> [Directions for this task] Give the data below back with every "How do I perform" changed to "How can I carry out" and everything else left as it is.

......

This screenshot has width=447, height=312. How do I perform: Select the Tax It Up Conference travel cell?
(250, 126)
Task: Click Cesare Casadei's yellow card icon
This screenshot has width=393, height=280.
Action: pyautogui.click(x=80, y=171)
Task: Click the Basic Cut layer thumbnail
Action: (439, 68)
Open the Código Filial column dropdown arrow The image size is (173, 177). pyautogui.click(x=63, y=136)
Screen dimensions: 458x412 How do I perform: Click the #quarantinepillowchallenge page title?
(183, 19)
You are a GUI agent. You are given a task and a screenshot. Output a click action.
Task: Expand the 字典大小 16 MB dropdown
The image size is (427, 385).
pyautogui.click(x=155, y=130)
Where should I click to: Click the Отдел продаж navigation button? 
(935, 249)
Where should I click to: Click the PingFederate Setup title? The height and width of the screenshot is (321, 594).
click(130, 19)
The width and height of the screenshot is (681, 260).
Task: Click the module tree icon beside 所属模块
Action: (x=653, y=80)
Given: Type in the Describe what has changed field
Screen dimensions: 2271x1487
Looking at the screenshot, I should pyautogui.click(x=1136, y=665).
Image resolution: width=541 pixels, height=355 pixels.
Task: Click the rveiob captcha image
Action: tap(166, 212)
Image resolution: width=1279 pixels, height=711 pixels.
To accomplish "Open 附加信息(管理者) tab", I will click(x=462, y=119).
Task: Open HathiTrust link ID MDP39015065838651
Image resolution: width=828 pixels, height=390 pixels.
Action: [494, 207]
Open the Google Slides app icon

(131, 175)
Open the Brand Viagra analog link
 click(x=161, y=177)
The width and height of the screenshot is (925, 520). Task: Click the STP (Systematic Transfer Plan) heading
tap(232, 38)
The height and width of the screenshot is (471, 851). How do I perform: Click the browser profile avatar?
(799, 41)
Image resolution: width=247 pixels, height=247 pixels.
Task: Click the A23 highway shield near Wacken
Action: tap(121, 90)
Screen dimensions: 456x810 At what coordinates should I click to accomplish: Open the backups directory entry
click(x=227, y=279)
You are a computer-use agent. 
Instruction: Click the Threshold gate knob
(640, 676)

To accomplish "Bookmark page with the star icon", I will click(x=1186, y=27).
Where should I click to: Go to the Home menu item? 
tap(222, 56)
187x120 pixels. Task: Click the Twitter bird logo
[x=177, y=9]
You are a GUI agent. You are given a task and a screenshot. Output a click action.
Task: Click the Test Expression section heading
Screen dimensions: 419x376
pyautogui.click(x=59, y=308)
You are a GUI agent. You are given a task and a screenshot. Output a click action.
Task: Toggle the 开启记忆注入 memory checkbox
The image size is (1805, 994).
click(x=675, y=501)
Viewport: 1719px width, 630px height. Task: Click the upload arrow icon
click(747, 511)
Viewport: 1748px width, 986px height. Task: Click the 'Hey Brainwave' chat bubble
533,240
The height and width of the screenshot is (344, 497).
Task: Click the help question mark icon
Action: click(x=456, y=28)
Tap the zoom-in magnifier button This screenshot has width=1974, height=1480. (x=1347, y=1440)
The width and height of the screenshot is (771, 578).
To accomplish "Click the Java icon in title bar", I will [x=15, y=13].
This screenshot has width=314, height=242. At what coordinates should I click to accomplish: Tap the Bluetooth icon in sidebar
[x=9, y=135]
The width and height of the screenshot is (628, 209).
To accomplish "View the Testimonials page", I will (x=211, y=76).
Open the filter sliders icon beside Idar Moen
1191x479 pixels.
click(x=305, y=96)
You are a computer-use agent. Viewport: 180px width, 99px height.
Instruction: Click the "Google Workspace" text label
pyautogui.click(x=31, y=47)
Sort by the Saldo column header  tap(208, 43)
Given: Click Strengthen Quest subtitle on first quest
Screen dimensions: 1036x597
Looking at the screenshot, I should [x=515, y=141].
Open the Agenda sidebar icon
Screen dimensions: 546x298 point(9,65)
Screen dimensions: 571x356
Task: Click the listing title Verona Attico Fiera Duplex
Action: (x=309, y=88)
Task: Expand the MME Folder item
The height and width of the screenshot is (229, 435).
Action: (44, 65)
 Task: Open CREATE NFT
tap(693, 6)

......

> [Reply]
This screenshot has width=447, height=312. How can I carry out: Select the Tax It Up Conference travel cell?
(250, 126)
Task: Click Cesare Casadei's yellow card icon
This screenshot has width=393, height=280.
Action: pyautogui.click(x=80, y=171)
Task: Click the Basic Cut layer thumbnail
Action: (439, 68)
Open the Código Filial column dropdown arrow The image size is (173, 177). pyautogui.click(x=63, y=136)
Screen dimensions: 458x412 How can I carry out: Click the #quarantinepillowchallenge page title?
(183, 19)
You are a GUI agent. You are given a task and a screenshot. Output a click action.
Task: Expand the 字典大小 16 MB dropdown
The image size is (427, 385).
pyautogui.click(x=155, y=130)
Where should I click to: Click the Отдел продаж navigation button? 
(935, 249)
Where should I click to: Click the PingFederate Setup title? The height and width of the screenshot is (321, 594).
click(130, 19)
The width and height of the screenshot is (681, 260).
Task: Click the module tree icon beside 所属模块
Action: (x=653, y=80)
Given: Type in the Describe what has changed field
Screen dimensions: 2271x1487
Looking at the screenshot, I should pyautogui.click(x=1136, y=665).
Image resolution: width=541 pixels, height=355 pixels.
Task: Click the rveiob captcha image
Action: tap(166, 212)
Image resolution: width=1279 pixels, height=711 pixels.
To accomplish "Open 附加信息(管理者) tab", I will click(x=462, y=119).
Task: Open HathiTrust link ID MDP39015065838651
Image resolution: width=828 pixels, height=390 pixels.
Action: [494, 207]
Open the Google Slides app icon

(131, 175)
Open the Brand Viagra analog link
 click(x=161, y=177)
The width and height of the screenshot is (925, 520). Task: Click the STP (Systematic Transfer Plan) heading
tap(232, 38)
The height and width of the screenshot is (471, 851). How can I carry out: Click the browser profile avatar?
(799, 41)
Image resolution: width=247 pixels, height=247 pixels.
Task: Click the A23 highway shield near Wacken
Action: tap(121, 90)
Screen dimensions: 456x810 At what coordinates should I click to accomplish: Open the backups directory entry
click(x=227, y=279)
You are a computer-use agent. 
Instruction: Click the Threshold gate knob
(640, 676)

To accomplish "Bookmark page with the star icon", I will click(x=1186, y=27).
Where should I click to: Go to the Home menu item? 
tap(222, 56)
187x120 pixels. Task: Click the Twitter bird logo
[x=177, y=9]
You are a GUI agent. You are given a task and a screenshot. Output a click action.
Task: Click the Test Expression section heading
Screen dimensions: 419x376
pyautogui.click(x=59, y=308)
You are a GUI agent. You are given a task and a screenshot. Output a click action.
Task: Toggle the 开启记忆注入 memory checkbox
The image size is (1805, 994).
click(x=675, y=501)
Viewport: 1719px width, 630px height. Task: Click the upload arrow icon
click(747, 511)
Viewport: 1748px width, 986px height. Task: Click the 'Hey Brainwave' chat bubble
533,240
The height and width of the screenshot is (344, 497).
Task: Click the help question mark icon
Action: click(x=456, y=28)
Tap the zoom-in magnifier button This screenshot has width=1974, height=1480. (x=1347, y=1440)
The width and height of the screenshot is (771, 578).
To accomplish "Click the Java icon in title bar", I will [x=15, y=13].
This screenshot has width=314, height=242. At what coordinates should I click to accomplish: Tap the Bluetooth icon in sidebar
[x=9, y=135]
The width and height of the screenshot is (628, 209).
To accomplish "View the Testimonials page", I will (x=211, y=76).
Open the filter sliders icon beside Idar Moen
1191x479 pixels.
click(x=305, y=96)
You are a computer-use agent. Viewport: 180px width, 99px height.
Instruction: Click the "Google Workspace" text label
pyautogui.click(x=31, y=47)
Sort by the Saldo column header  tap(208, 43)
Given: Click Strengthen Quest subtitle on first quest
Screen dimensions: 1036x597
Looking at the screenshot, I should [x=515, y=141].
Open the Agenda sidebar icon
Screen dimensions: 546x298 point(9,65)
Screen dimensions: 571x356
Task: Click the listing title Verona Attico Fiera Duplex
Action: (x=309, y=88)
Task: Expand the MME Folder item
The height and width of the screenshot is (229, 435).
Action: (44, 65)
 Task: Open CREATE NFT
tap(693, 6)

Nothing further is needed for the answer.